(What is expected): Could you reproduce word for word the lines of the records, starting with the line containing "Identify the location of fx-item: Deep" and going on through the line containing "The height and width of the screenshot is (600, 1000).", leaving out the pictures?

(Information supplied):
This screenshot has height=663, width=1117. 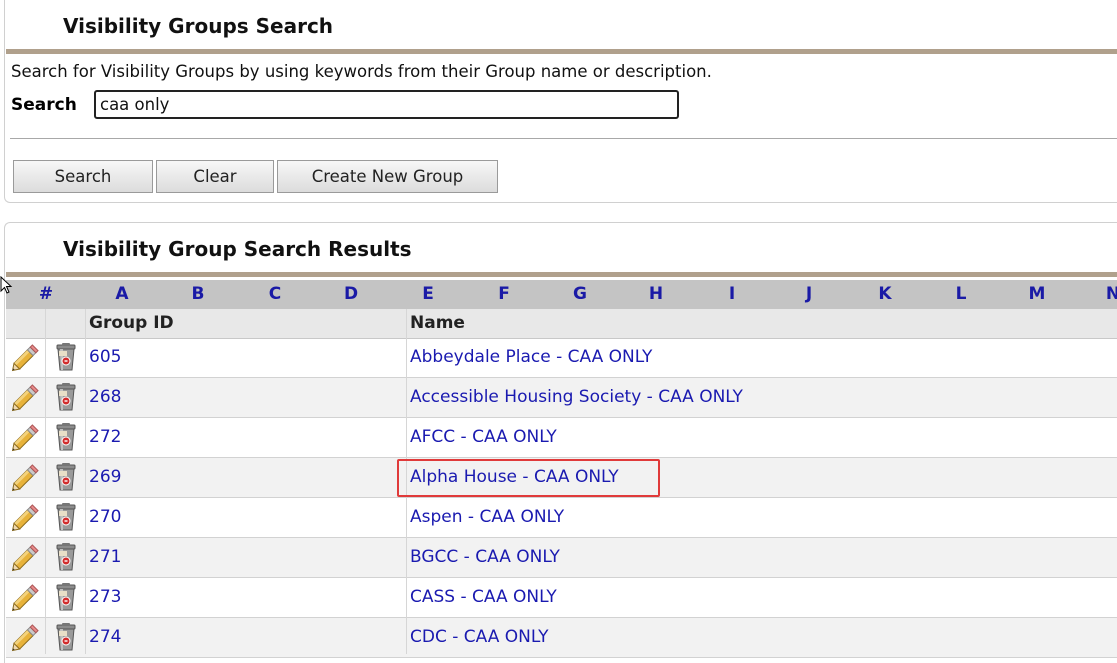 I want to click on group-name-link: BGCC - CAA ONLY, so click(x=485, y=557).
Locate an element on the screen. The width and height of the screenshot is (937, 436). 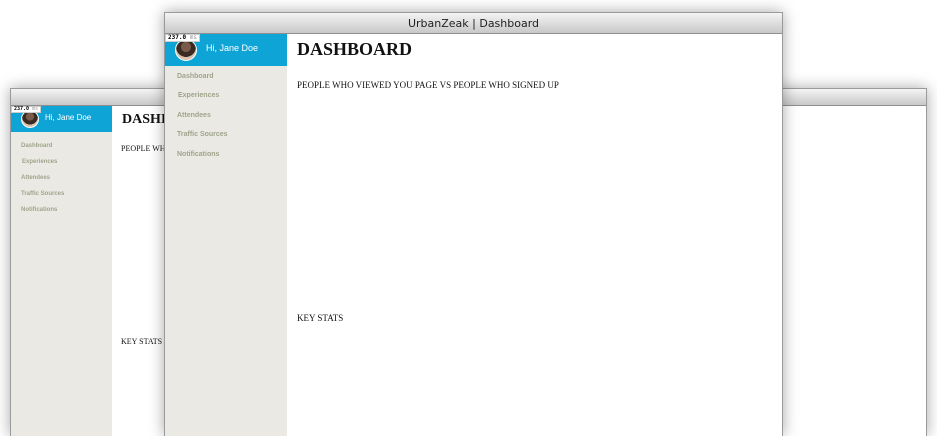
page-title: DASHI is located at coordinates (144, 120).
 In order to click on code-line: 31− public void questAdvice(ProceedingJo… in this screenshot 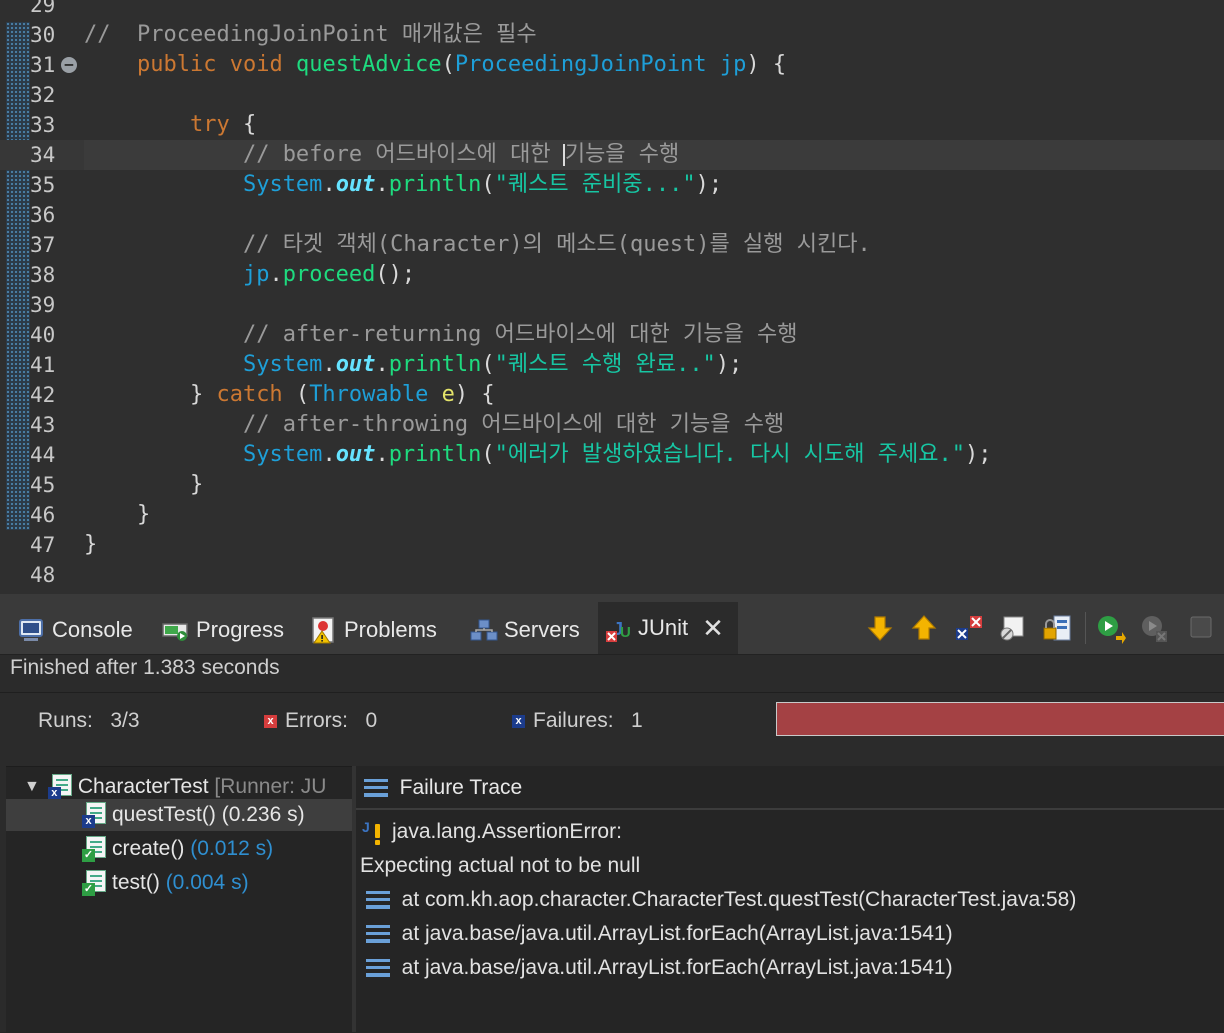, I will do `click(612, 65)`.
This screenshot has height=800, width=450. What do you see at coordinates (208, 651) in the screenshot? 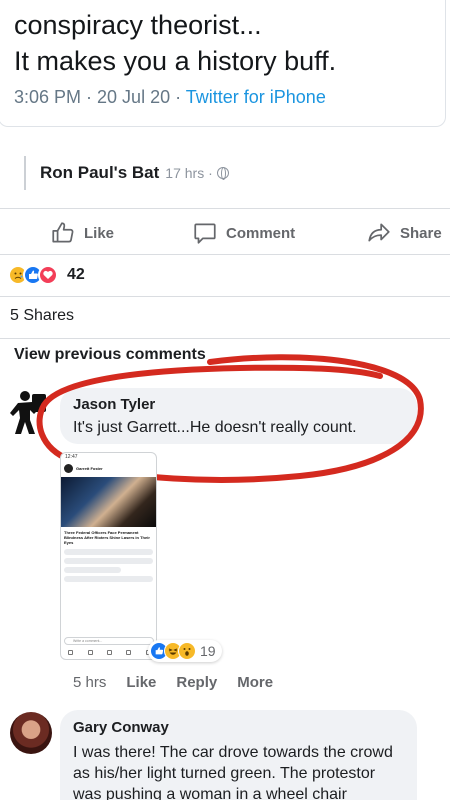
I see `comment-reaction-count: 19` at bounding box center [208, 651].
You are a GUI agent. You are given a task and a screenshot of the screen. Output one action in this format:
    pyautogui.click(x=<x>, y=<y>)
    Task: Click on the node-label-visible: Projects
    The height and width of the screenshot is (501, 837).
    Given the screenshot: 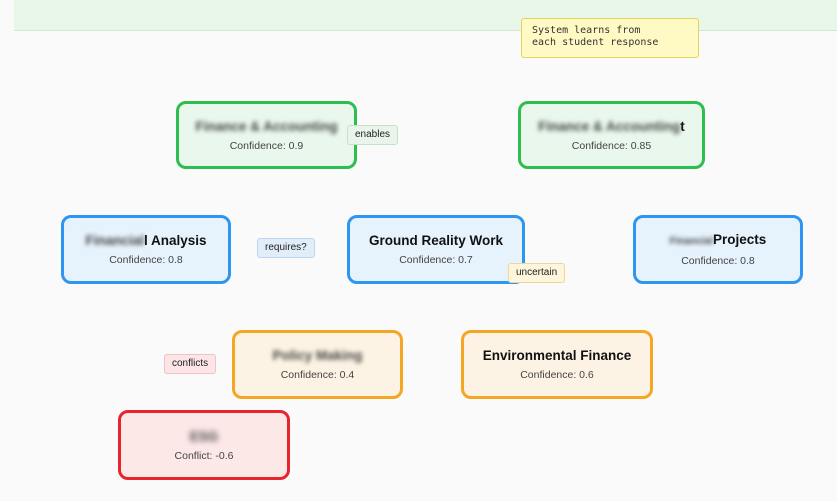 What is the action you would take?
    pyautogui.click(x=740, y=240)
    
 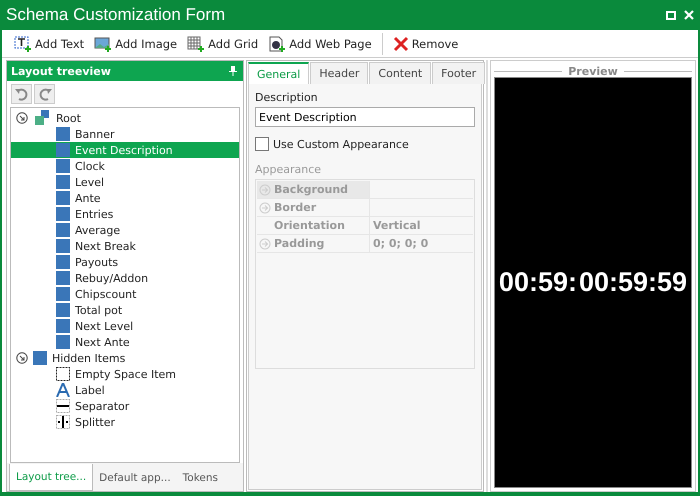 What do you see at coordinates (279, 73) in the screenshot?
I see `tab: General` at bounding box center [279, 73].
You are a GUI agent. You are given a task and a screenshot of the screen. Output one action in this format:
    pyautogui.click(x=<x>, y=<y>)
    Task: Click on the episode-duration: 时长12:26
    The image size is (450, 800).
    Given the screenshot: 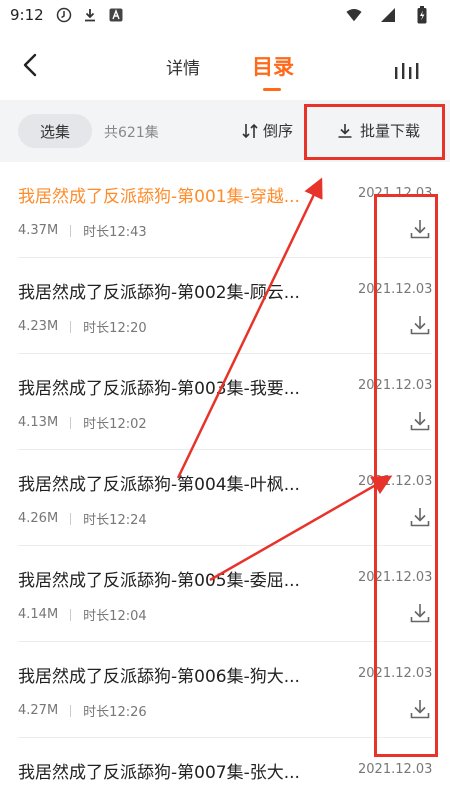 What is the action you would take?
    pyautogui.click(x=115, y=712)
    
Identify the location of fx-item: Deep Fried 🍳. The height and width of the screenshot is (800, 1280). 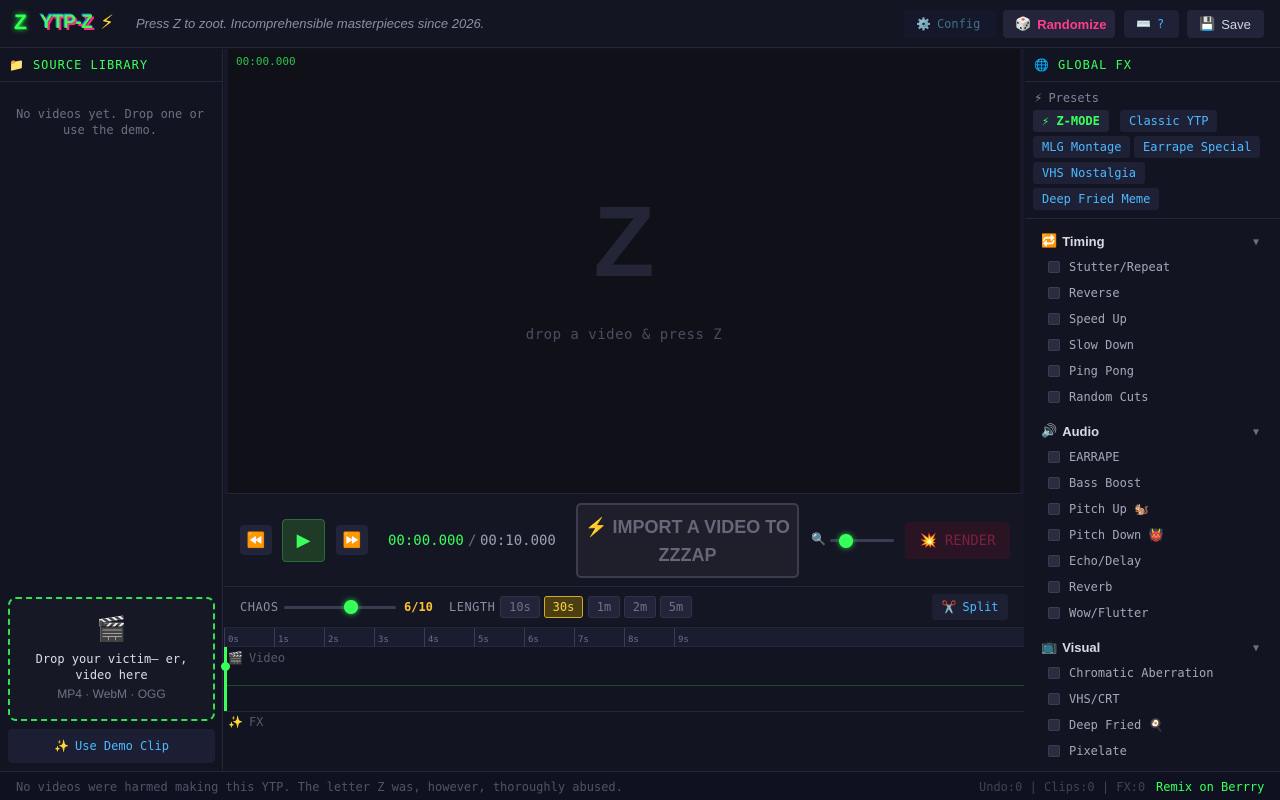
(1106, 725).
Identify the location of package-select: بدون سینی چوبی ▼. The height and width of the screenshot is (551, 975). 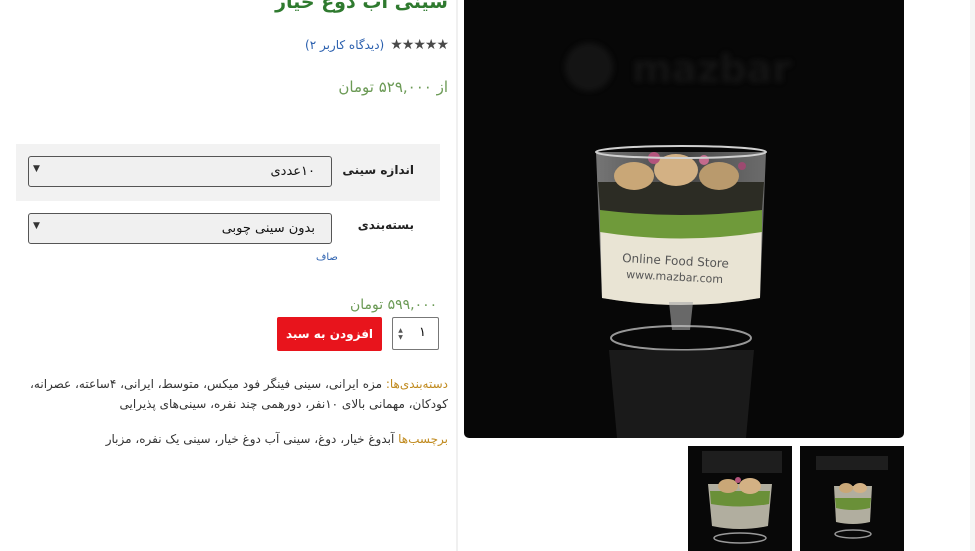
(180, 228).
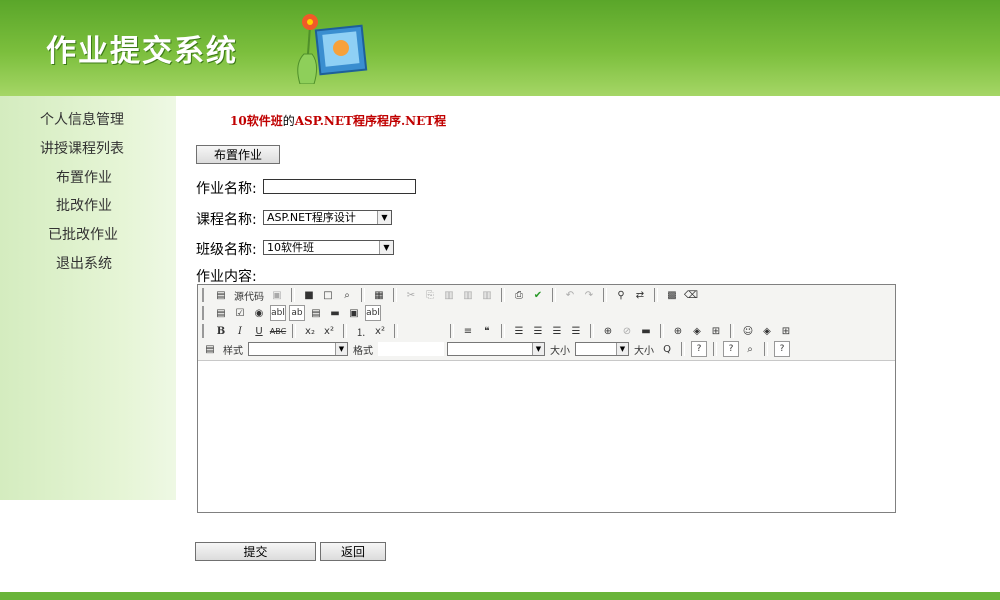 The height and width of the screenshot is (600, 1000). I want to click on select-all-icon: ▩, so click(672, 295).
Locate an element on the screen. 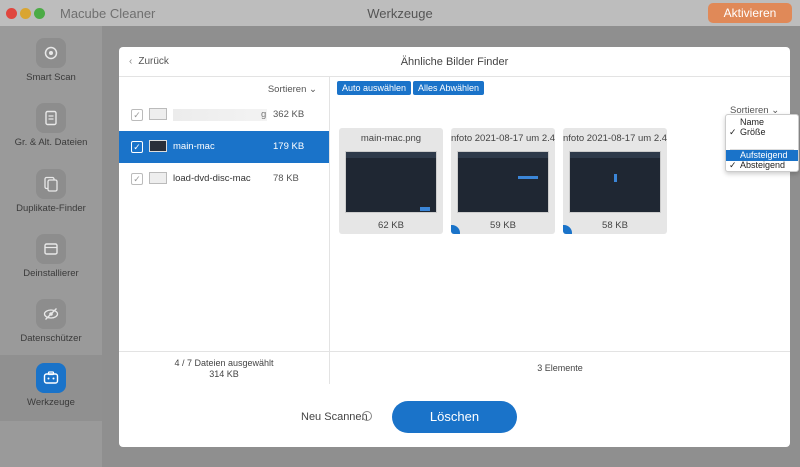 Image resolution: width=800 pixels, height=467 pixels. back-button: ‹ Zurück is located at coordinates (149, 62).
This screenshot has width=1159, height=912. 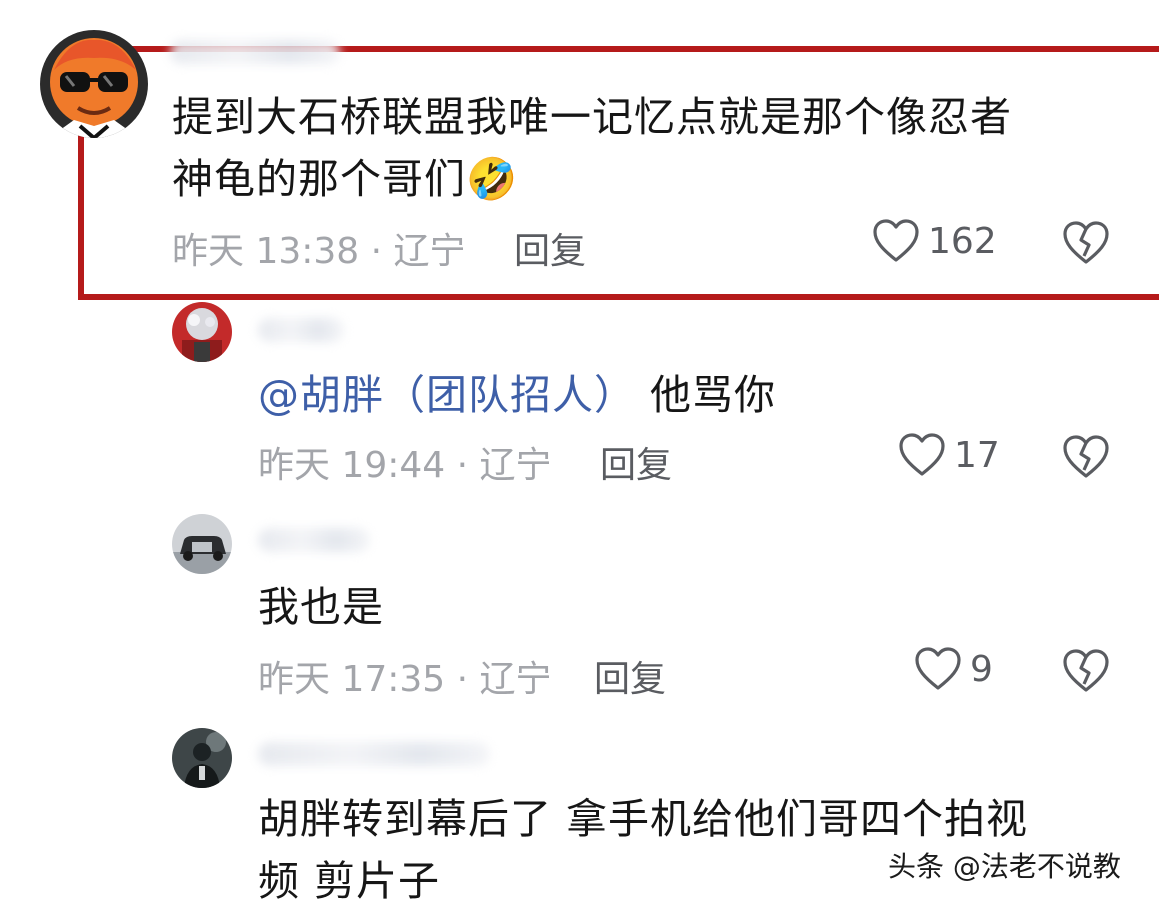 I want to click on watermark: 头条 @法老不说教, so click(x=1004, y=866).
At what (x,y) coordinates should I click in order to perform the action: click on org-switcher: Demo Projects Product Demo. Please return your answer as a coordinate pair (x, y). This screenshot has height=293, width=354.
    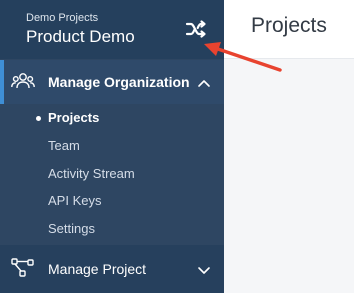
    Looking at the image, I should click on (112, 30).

(Result of this task):
Identify the location of fx-item: Deep Fried 🍳. The height and width of the screenshot is (800, 1280). 
(1106, 725).
Identify the location of package-select: بدون سینی چوبی ▼. The height and width of the screenshot is (551, 975). 
(180, 228).
 The height and width of the screenshot is (600, 1000). I want to click on select-all-icon: ▩, so click(672, 295).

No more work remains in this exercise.